Please view the list of requirements and competencies from the Ministry of Community Safety and Correctional Services



In addition to the minimum requirements, you must possess certain competencies. A competency is defined as any skill, knowledge, ability, motive, behaviour or attitude essential to successful performance on the job. Two sets of competencies have been identified for the job of policing: Essential Competencies and Developmental Competencies.

Essential Competencies

These are knowledge, skills and abilities which a candidate must demonstrate before becoming a police officer. They are:

  • Analytical Thinking: The ability to analyze situations and events in a logical way, and to organize the parts of a problem in a systematic way.
  • Self-confidence: A belief in your own abilities and judgment, and a recognition of personal limitations and development needs.
  • Communication: The ability to demonstrate effective listening, verbal and written communication skills. 
  • Flexibility/Valuing Diversity: the ability to adapt your approach in a variety of situations, and to work effectively with a wide cross-section of the community representing diverse backgrounds, cultures and socioeconomic circumstances.
  • Self-control: The ability to keep your own emotions under control and to restrain negative actions when provoked or when working under stressful conditions.
  • Relationship Building: The ability to develop and maintain a network of contacts, both inside and outside the police service.
  • Achievement Orientation: The desire for continuous improvement in service or accomplishments.
  • Medical/Physical Skills and Abilities: Job-related medical/physical skills and abilities, including vision, hearing, motor skills, cardiovascular endurance and upper-body strength.

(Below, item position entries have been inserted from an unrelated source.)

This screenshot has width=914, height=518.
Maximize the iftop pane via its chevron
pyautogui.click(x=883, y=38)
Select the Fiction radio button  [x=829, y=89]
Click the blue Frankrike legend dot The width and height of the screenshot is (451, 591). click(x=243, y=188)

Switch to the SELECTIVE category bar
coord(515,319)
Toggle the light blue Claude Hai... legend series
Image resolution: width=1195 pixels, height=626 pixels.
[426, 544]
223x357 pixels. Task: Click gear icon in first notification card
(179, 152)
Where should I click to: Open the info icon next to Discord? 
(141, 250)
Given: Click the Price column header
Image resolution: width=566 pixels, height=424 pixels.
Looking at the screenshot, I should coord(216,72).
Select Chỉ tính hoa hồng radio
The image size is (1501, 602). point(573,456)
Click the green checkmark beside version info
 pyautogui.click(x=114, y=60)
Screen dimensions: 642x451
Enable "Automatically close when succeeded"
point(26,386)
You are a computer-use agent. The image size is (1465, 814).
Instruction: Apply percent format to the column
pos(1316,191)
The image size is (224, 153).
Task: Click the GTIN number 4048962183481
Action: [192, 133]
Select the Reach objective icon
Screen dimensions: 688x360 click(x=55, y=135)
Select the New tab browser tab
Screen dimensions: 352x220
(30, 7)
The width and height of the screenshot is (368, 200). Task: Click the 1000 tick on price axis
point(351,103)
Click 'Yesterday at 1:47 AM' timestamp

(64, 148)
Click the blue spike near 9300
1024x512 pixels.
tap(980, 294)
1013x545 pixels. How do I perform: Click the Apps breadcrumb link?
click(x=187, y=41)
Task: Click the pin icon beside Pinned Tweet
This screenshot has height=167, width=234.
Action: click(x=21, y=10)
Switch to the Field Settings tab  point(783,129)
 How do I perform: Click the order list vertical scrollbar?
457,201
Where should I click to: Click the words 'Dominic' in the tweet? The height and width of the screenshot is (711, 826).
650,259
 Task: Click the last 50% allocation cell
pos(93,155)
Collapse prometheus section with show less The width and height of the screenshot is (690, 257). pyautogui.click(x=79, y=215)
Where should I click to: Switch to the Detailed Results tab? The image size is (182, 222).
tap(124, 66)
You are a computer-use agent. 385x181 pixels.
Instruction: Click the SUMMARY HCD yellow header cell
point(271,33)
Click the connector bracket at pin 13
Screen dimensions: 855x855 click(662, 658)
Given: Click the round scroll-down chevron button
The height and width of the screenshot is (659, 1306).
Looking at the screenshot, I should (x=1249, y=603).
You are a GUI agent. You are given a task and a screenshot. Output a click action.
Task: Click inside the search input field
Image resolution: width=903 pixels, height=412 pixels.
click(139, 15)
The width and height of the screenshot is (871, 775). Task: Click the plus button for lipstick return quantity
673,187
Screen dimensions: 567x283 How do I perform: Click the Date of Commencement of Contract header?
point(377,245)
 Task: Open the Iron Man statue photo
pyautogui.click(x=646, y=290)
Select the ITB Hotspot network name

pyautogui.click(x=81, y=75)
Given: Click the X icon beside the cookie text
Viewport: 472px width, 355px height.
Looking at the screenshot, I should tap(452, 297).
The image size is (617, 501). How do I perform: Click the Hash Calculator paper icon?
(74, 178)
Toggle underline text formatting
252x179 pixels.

Developmental Competencies

As the name implies, these competencies can be acquired through training after a person has been hired as a police officer. However, some police services may have immediate need for specific skills and abilities which are developmental and may choose to include these in the hiring process. The following competencies have been identified as developmental:

  • Information Seeking: The ability to seek out information from various sources before making decisions.
  • Concern for Safety: The ability to exercise caution in hazardous situations in order to ensure safety to self and others.
  •  Assertiveness: The ability to use authority confidently and to set and enforce rules appropriately.
  • Initiative: Demonstrated ability to be self-motivated and self-directed in identifying and addressing important issues.
  • Cooperation: The ability to collaborate with others by seeking their input, encouraging their participation and sharing information.
  • Negotiation/Facilitation: The ability to influence or persuade others by anticipating and addressing their interests and perspectives.
  • Work Organization: The ability to develop and maintain systems for organizing information and activities.
  • Community-service Orientation: Proven commitment to helping or serving others.
  • Commitment to Learning: Demonstrated pattern of activities, which contribute to personal and professional growth.
  • Organizational Awareness: Understanding of the dynamics of organizations, including the formal and informal cultures and decisionmaking processes.
  • Developing Others: Commitment to helping others to improve their skills.